The appellants filed this bill against the appellees to quiet title to the land described therein. The appellees constituted their answer a cross-bill wherein they sought the affirmation that the title to the land in question was in them. The appellants trace their claim of interest in the land from Aaron McKenzie, who died about 1913. The appellees (cross-complainants) rely for their title upon a deed, of date August 7, 1891, from Aaron and Mahala McKenzie to Alfred C. and Liston A. Hixon. The court below sustained and confirmed the claim of the appellees (cross-complainants) to the land in question, denying relief upon the original bill of the appellants.

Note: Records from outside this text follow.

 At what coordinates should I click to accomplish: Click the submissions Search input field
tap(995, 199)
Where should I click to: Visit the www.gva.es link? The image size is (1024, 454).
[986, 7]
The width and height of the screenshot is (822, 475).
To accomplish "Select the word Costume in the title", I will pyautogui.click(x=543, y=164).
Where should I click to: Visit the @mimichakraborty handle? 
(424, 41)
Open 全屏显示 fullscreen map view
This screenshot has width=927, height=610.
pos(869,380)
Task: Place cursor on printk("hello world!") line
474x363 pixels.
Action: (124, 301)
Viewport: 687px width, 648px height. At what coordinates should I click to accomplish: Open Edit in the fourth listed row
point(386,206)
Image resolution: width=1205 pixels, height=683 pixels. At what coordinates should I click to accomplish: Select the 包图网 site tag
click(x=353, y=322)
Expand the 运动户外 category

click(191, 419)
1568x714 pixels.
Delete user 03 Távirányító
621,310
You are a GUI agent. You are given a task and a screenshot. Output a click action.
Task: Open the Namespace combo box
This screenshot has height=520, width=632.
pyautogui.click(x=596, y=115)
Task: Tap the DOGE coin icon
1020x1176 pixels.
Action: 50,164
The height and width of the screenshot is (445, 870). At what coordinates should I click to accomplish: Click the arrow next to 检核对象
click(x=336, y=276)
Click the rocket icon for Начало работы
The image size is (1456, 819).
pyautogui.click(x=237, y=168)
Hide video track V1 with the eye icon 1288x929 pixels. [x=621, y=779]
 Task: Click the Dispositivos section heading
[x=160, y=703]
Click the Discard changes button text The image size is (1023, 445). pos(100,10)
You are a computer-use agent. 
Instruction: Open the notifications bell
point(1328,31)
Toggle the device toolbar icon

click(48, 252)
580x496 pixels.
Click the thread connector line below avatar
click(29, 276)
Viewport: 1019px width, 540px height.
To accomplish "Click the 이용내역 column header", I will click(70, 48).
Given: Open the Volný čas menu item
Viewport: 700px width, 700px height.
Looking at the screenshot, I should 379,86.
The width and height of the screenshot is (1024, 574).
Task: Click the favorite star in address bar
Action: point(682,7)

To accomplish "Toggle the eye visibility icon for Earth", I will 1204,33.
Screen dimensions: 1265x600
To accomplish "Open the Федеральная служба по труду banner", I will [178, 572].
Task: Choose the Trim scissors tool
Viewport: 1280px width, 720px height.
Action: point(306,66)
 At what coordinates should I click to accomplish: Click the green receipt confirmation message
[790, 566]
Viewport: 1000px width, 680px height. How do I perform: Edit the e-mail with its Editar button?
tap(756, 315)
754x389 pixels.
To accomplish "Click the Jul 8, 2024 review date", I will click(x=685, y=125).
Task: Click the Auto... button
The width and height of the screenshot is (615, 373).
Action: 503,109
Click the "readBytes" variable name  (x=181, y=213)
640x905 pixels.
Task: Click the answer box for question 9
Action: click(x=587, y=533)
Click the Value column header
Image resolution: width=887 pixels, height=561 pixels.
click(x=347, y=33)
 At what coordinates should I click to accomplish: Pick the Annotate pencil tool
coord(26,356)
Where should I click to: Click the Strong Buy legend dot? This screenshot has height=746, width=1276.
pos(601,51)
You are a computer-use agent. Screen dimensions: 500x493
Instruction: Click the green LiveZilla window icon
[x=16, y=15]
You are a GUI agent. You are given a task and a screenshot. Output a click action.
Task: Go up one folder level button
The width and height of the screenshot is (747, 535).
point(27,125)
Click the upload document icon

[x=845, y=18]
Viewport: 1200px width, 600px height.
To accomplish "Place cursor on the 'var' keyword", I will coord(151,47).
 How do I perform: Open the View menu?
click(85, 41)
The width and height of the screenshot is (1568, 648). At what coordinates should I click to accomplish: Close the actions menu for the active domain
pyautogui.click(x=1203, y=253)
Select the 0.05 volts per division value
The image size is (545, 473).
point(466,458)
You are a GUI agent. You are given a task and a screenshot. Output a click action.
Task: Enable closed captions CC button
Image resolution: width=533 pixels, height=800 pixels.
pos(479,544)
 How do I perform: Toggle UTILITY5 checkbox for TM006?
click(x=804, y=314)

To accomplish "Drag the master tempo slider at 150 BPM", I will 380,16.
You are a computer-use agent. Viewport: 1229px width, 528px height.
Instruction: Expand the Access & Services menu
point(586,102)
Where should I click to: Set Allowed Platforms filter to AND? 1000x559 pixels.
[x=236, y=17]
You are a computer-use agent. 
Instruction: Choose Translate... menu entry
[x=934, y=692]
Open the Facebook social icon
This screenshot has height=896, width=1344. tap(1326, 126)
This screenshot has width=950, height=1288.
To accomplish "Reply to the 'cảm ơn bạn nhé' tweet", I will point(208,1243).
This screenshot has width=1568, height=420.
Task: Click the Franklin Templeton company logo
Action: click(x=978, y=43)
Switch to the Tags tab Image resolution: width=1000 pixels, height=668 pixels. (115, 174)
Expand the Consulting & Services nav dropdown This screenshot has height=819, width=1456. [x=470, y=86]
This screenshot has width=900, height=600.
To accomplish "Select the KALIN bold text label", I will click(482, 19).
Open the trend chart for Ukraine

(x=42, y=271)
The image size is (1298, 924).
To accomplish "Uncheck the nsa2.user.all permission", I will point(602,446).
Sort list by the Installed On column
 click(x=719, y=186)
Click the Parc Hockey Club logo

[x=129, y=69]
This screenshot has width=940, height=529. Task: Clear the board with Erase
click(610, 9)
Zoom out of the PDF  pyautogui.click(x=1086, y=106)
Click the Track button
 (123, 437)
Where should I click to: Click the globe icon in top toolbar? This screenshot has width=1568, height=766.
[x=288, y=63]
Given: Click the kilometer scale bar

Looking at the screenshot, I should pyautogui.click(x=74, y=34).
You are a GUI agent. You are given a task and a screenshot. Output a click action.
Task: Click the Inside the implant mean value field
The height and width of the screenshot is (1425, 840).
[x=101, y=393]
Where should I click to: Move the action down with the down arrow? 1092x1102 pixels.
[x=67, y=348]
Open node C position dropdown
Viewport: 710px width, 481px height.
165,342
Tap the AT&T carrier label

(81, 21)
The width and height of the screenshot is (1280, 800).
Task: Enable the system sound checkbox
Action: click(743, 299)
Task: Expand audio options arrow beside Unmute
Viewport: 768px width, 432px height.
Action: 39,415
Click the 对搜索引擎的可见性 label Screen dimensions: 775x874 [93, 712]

The assignments of error numbered 2 to 6, inclusive, complain of the action of the court in admitting items of evidence described in them. Since no ruling of the court on these objections to evidence is shown by the record, nothing is presented thereby for review. There are, in consequence, but two questions presented for consideration here, viz.: Whether the deed from Aaron McKenzie and wife to the Hixons, executed in 1891, was a valid conveyance; and, if so, whether adverse possession had divested the title acquired by the Hixons under this deed.
It is settled in this jurisdiction that the act of an officer authorized to take acknowledgments of conveyances is judicial in nature, and that the officer's certificate of acknowledgment, in the form the law prescribes, is conclusive of the facts and acts recited, unless the officer is shown not to have acquired jurisdiction of the person or persons making the acknowledgment, or unless the act of giving the acknowledgment was characterized by or affected with fraud or duress. Butler v. Hill, 190 Ala. 576, 67 So. 260, and decisions therein cited.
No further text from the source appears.